Hundreds of new applications or remote health services aimed at lower rates of hospitalisation, improved compliance, etc. have popped up, the ATA CEO points out.
George Crooks: ‘A positive study is nice, but marketing, partnerships, revenue pathways and knowledge of healthcare business practices are essential, for starters. Innovation by its very nature needs individual champions and enthusiasts, but transfer of even the most successful pilot to a main stream service and an “at scale” deployment needs the alignment of national, regional or organisational policy, strategy and business planning processes.’
6: Consumers don’t buy healthcare themselves.

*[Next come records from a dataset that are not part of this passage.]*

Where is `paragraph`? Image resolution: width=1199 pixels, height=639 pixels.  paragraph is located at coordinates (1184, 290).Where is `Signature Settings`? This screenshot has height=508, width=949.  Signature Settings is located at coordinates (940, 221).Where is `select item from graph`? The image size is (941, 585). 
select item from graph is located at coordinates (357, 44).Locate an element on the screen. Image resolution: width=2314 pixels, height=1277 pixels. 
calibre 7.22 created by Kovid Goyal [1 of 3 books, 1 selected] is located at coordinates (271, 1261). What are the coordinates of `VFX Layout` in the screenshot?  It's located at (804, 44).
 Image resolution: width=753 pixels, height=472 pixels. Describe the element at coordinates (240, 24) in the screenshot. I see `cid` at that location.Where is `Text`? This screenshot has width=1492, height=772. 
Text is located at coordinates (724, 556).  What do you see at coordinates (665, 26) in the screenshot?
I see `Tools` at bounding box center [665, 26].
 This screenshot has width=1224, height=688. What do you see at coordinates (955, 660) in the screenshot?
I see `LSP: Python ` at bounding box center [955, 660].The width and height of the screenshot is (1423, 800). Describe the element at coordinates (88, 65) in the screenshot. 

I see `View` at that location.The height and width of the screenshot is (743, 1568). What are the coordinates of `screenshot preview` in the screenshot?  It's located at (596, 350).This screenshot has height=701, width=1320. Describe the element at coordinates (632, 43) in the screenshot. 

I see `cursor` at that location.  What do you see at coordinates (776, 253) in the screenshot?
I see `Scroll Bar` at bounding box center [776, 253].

For fifty years, the percentage of out-of-pocket consumer spending on healthcare has dropped (not counting insurance or co-pays), Jonathan Linkous states. ‘It is now less than ten percent of healthcare costs. Consumers are getting much more knowledgeable and engaged in selecting among available procedures and treatments, but they rarely pay directly for a healthcare product and service.
‘If you look at the NHS within the UK, where healthcare is free at the point of delivery, this is certainly true’, George Crooks commented. ‘But the drive to person-centred care makes patient choice an increasing reality.’ The expert reminds us that patients ‘pay in many different ways. For example, in lost work hours because they have to access conventional care services etc.’ – an aspect that depends on typical work contracts and regulations in individual European countries.